Aber nach der Kampagne eines italienischen Staatsanwaltes haben sich die Dinge verändert. Die Seenotrettung ist für Putz mehr denn je eine Notwendigkeit - entgegen aller Anfeindung und Bedrohung durch aggressive Milizen und durch die libysche Küstenwache oder bürokratische Schikanen von EU-Mitgliedsstaaten. Ein mulmiges Gefühl begleitet Putz bei allen ihren Einsätzen. Und das nicht nur, weil der ausrangierte Fischkutter "stark von Backbord nach Steuerbord rollt", wie sie sagt. "Wenn du durch das Fernrohr schaust, fürchtest du bei jedem Gegenstand - es schwimmt ja jede Menge Plastik im Meer - es könnte ein Mensch in Seenot sein." Einer von unzähligen verletzten, apathischen, dehydrierten und verängstigten Frauen, Männern, Kindern und Neugeborenen.

"Ich bin den Menschen ja sehr nahe gekommen. Ich habe ihnen die Hand gereicht." Manche Bilder bleiben im Kopf, wie das von der mit Blinkern markierten Wasserleiche vor einer Rauchsäule, die von einem zerstörten Flüchtlingsboot aufsteigt. "Nach neun Stunden Einsatz bricht die Nacht herein und auf dem Wellen treibt der Tod markiert mit einem Blinker." Ein grauenvoller Moment. "Wer überlebt, ist nach seiner Rettung so dankbar", sagt Putz. Oft hat sie sich aber gedacht: "Wenn Du wüsstest, was auf dich zukommt." Niemand weiß, in welchem Land die Flucht enden wird, ob sie in Europa bleiben dürfen oder ob sie dort, wo sie hinkommen, willkommen sein werden. Diese Gedanken waren auch für Putz "nicht so einfach".

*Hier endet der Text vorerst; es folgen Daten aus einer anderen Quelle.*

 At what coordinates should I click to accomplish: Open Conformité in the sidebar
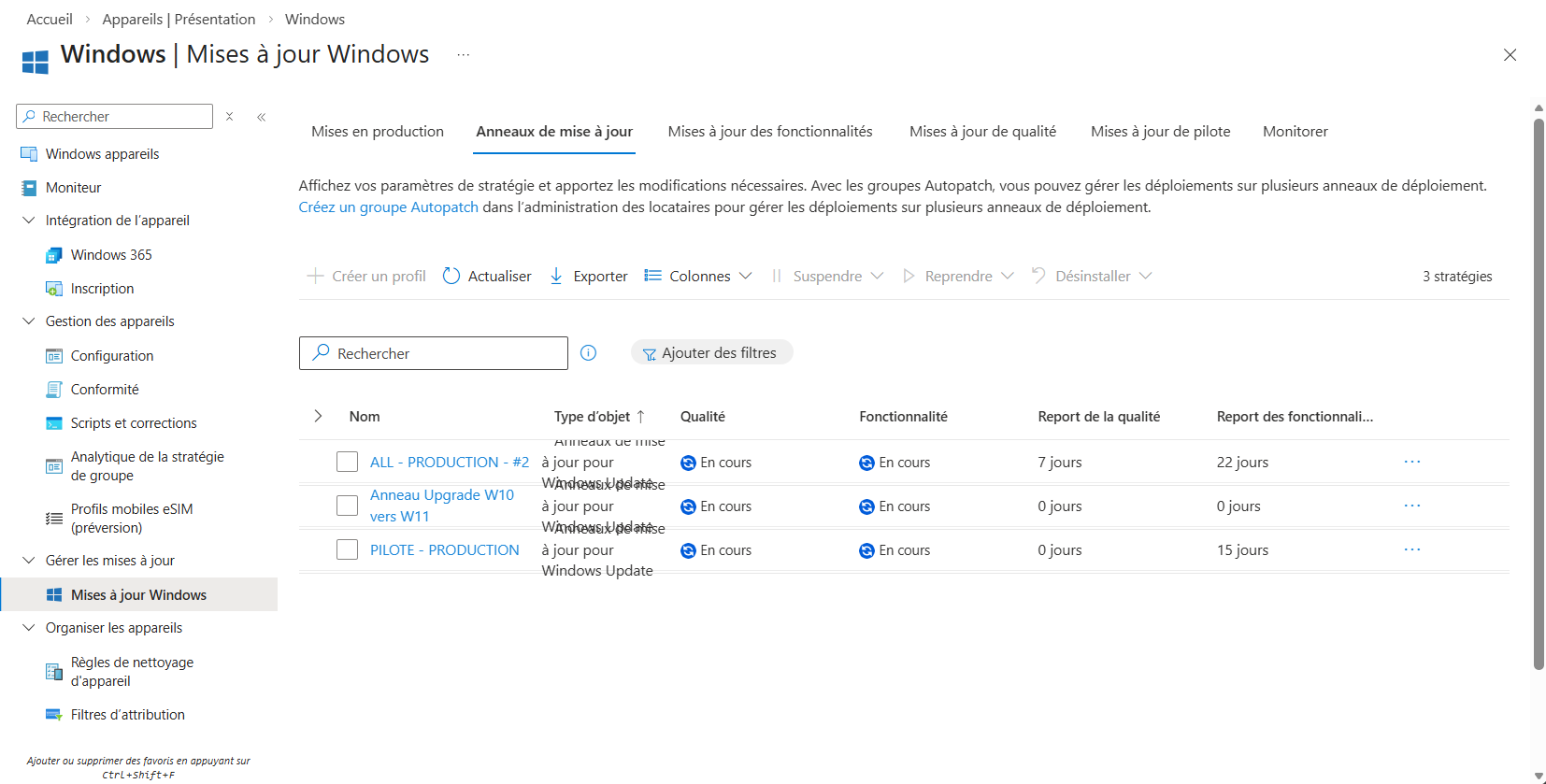click(x=105, y=390)
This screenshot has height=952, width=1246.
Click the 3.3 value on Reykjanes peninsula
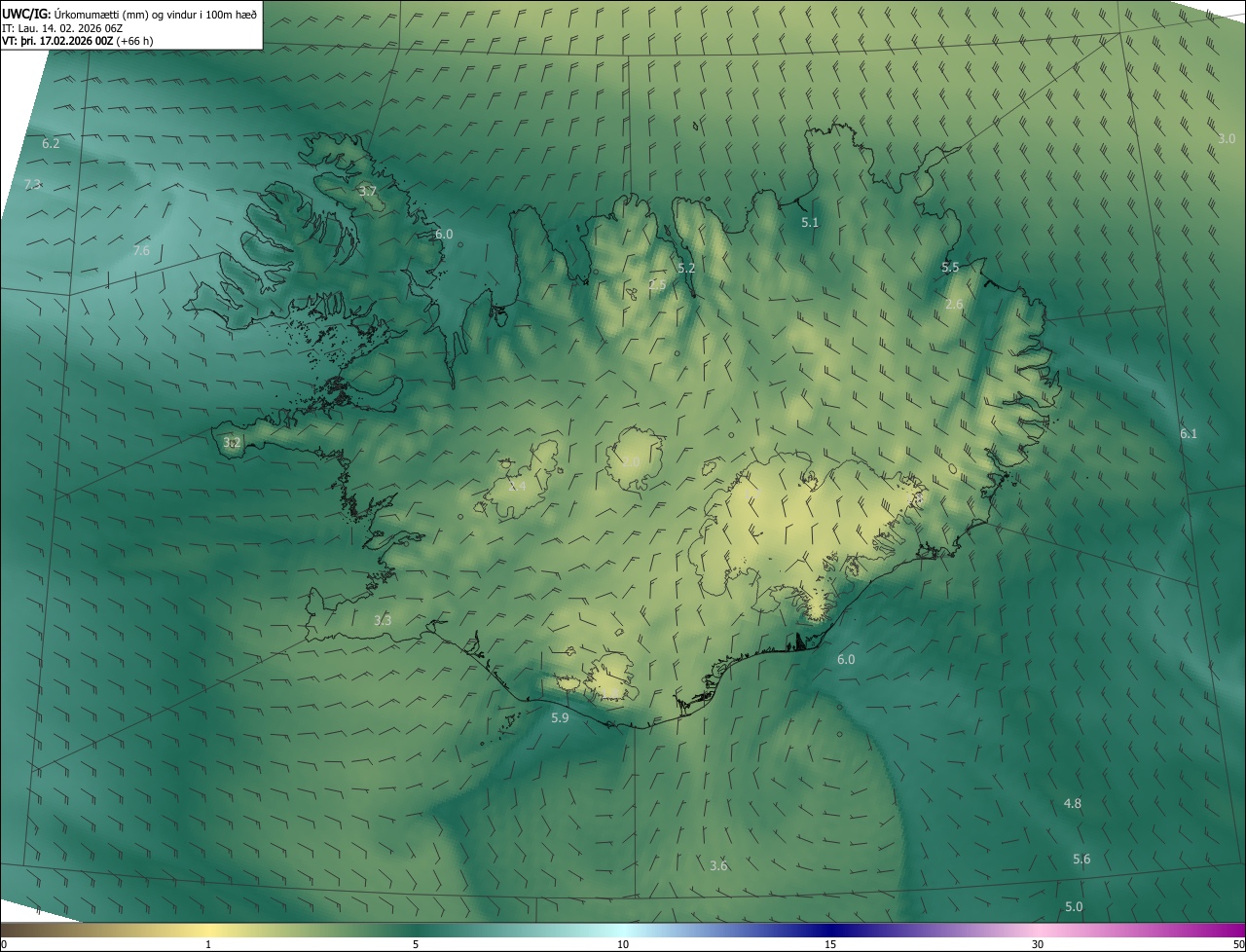[383, 621]
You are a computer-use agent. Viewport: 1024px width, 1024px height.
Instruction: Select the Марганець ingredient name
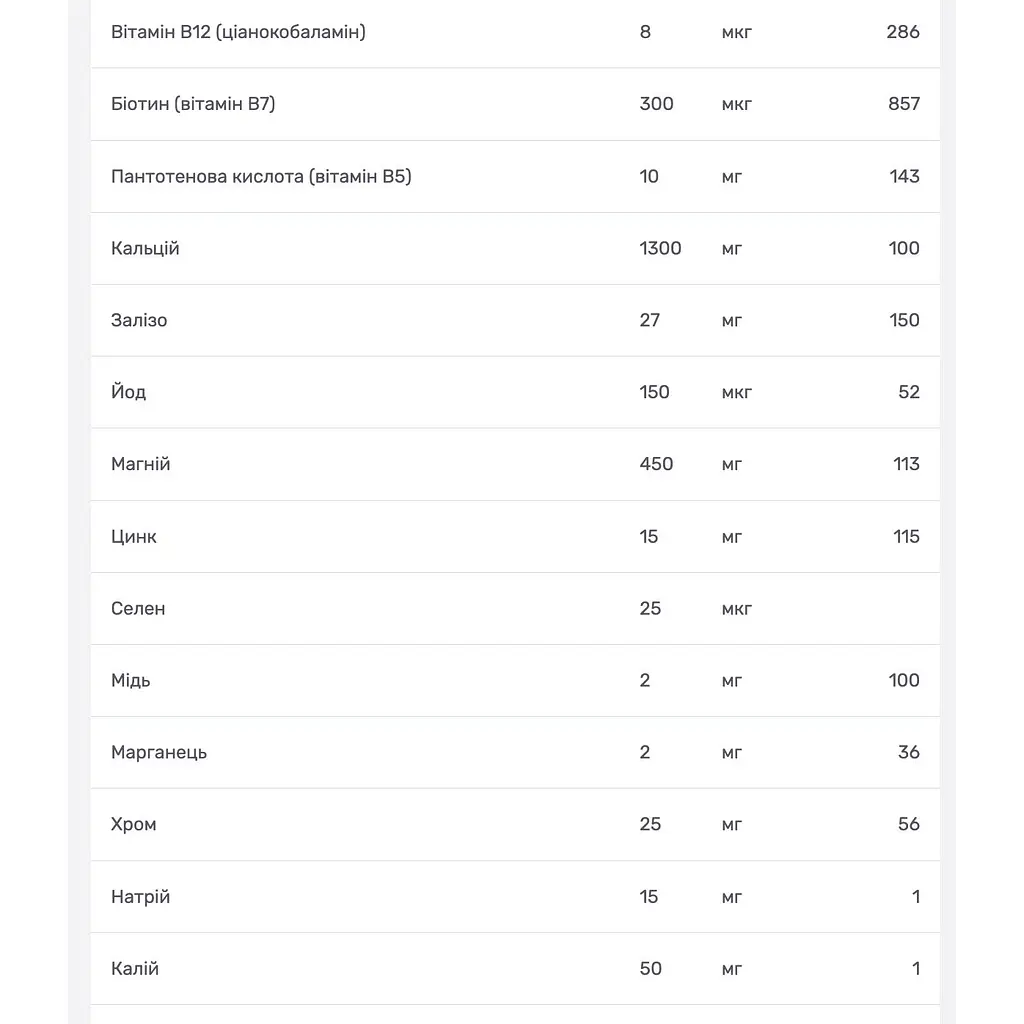159,752
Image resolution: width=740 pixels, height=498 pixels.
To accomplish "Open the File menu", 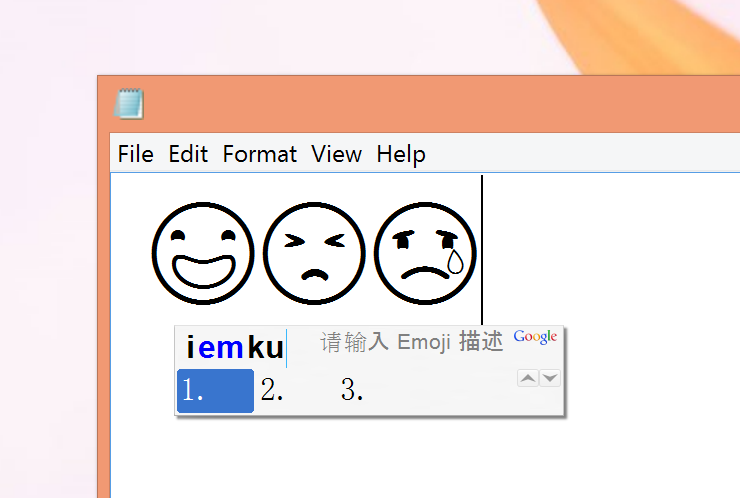I will (x=136, y=154).
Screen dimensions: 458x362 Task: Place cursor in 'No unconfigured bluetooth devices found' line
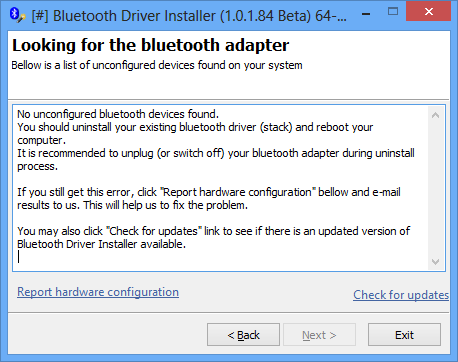pyautogui.click(x=118, y=114)
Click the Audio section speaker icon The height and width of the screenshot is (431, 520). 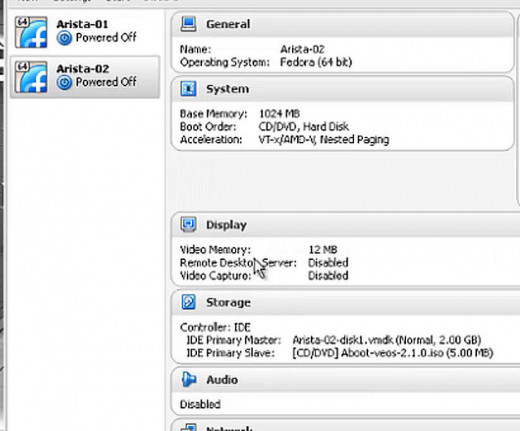pos(189,379)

Im Grunde genommen wäre es die Aufgabe staatlicher Organisationen, diese Menschen zu retten, glaubt sie. Stattdessen sicherte die EU im Juli 2017 Libyen weitere 46 Millionen Euro zu, damit die Küstenwache in der eigens dafür eingerichteten, 73 Seemeilen breiten, "Search and Rescue Region" (SRR) Zone vor der eigenen Küste, selbst flüchtende Menschen "rettet". "Wir können nicht mehr tun, als die Menschen mit Wasser zu versorgen, mit Sonnenschutz, Rettungswesten und einer medizinischen Notfallversorgung", sagt Putz. Die Arbeit sei schwieriger geworden im letzten Jahr. Immer häufiger war es vorgekommen, dass Schiffe, die von der Seenotleitstelle in Rom angefunkt wurden, um gerettete Flüchtlinge auf See zu übernehmen, einfach nicht reagierten oder immer länger brauchten, bis sie vor Ort waren.